Origin: Secularism tends to be fond of evolution for how humans were created. But macro evolution (evolution of a species into another, as opposed to micro evolution, small changes within species) has to explain a whole lot, such as how humans have the unique traits that they do among all life on Earth, or observed, sudden ‘jumps’ between species in the fossil record. Christians believe we are we do possess unique mental faculties because someone intended us to be this way: God put His own image on all human beings, giving us the power of choice and intellect.

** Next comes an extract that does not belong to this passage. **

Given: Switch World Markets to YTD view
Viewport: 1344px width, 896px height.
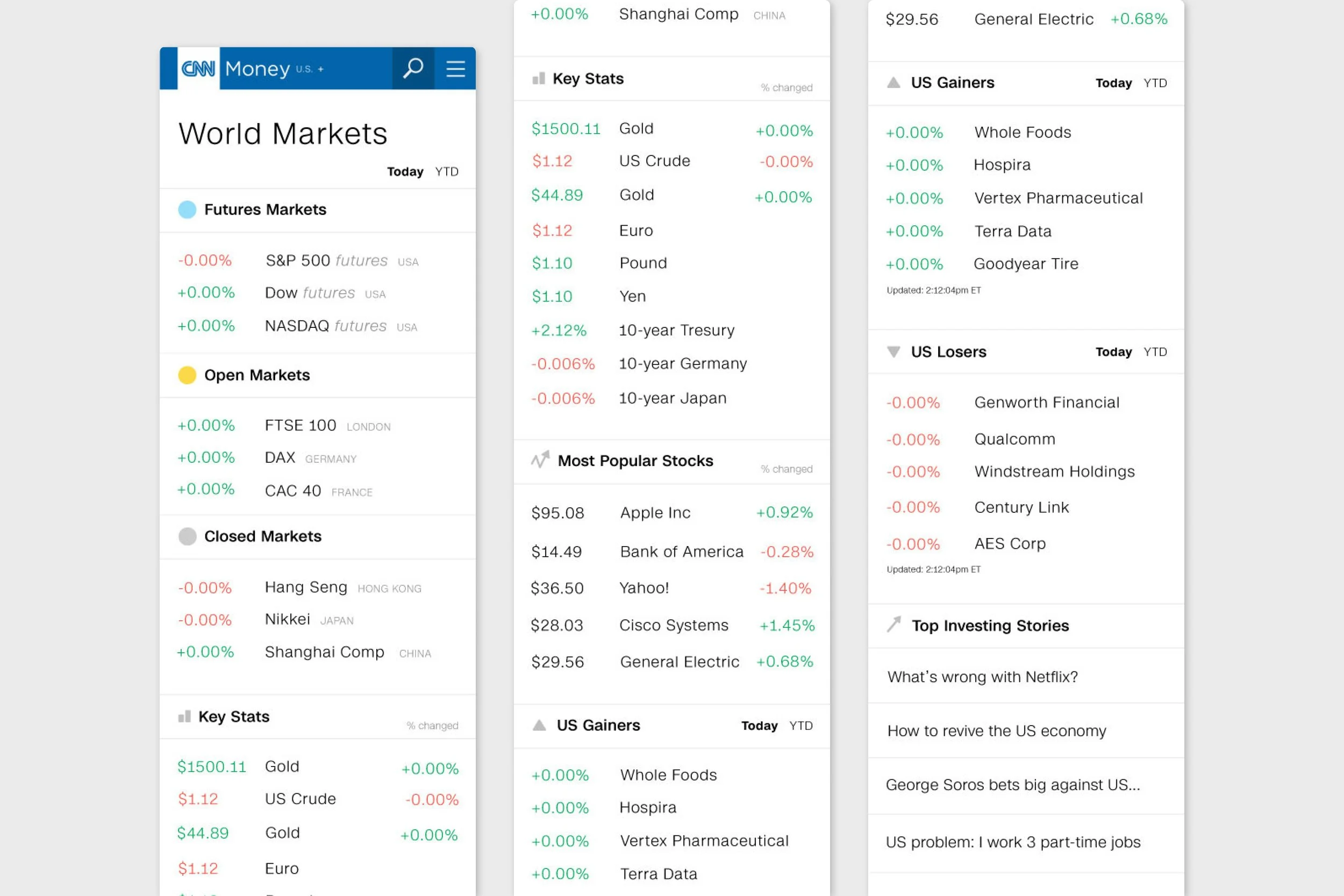Looking at the screenshot, I should click(446, 171).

Destination: On the other end of life, a lot of non-religious people make little to no room in their hearts for life after death. Once you’re dead, that’s it. There may be a few reasons for this belief, including: science has no proof for life after death. If there was a God, why would we die? And so on. All of humanity is occupied with the possibility of life after death – a majority worldwide still believe in it. Christians, as well as Jews and Muslims, believe that God will act as judge over us when we die. The alternative is a great loss of meaning in life. Which takes us to…

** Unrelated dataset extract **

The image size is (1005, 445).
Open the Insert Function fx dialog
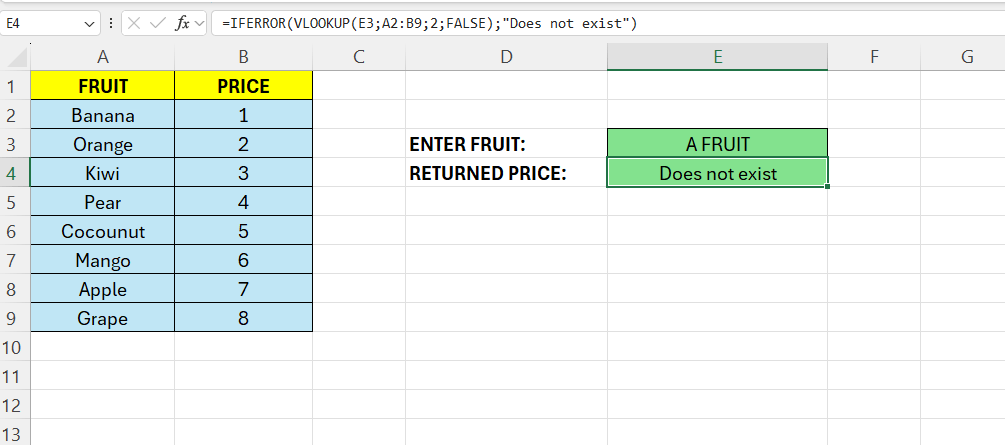click(182, 23)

Meaning: If there is nothing after death, there is no transcendent meaning, just meaning that we make up for ourselves. That meaning may be influenced by others, but ultimately, when we are gone, and society is gone, the created meaning leaves too. In other words, if a new human society was raised in a manner that they had no interaction with our current society, I can pretty much guarantee you that society would act very differently from our own. What good reason would we have for our created meaning to be any more valid than theirs? And, going back to the original statement of leaving the world a better place, that is where Christians acknowledge people are on the right track, but it is divorced from the One who gave humanity that mission. God is the one who gives us meaning, this task to be caretakers of the world (Genesis 1:26-30) and others (Matthew 28:19-20). He has existed before the earth, and will exist after the earth. And importantly, the meaning is not in what an atheist would argue is the human institution of religion – it’s in a person, God. We can point to the proof it produces, the countless individuals who have found lifelong joy in the meaning that God gives them.

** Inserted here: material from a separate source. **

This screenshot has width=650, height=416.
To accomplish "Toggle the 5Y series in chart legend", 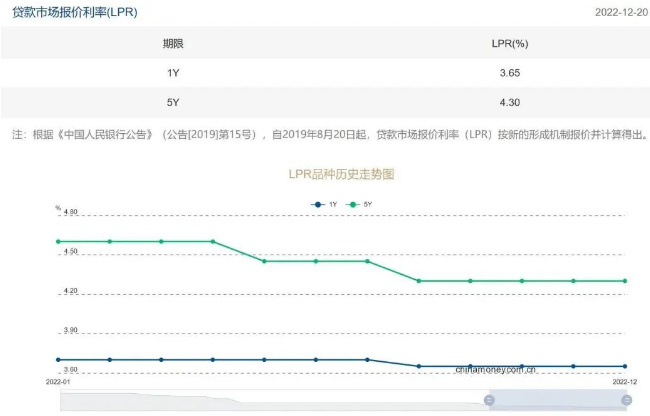I will coord(359,204).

Morality: A brief look at history can tell you that both individuals and entire societies can intentionally do bad while believing they are doing good. For individuals, the Bible speaks about this clearly – everyone sins (Psalm 14:1-3). For the matter of entire societies, one need only look at countries like the past Nazi Germany, or the present North Korea. There are people there who honestly and fully believe that they are doing good, even though little of the outside world would agree with them, be they Christian, secular, or otherwise. Which hints at a larger problem – not all societies, even just the ‘good’ ones, do the same things. For example, even among developed countries, the laws differ in significant ways. For example, the U.S. arguably champions the concept of freedom more so than many other countries – free market, free speech, free religion, etc. A European country, in comparison, might lock a few of these freedoms down (health insurance controlled by the government vs. private corporations is a relatively hot topic today), but with the intention of promoting public good – just in a different way. The point here is using either human individuals or societies as a measure of morality ultimately lacks transcendent meaning – societies rise and fall just like people do. Even society’s perception of human rights change over time, which is why we need something greater.
A common secular worldview such as this one tends to trust generally accepted views of science and culture where it speaks on the big issues, but it is ultimately unsatisfying at the quest for transcendent meaning. Christians recognize that in God, who gave us life, meaning that lasts, and the promise of being united with Him after death.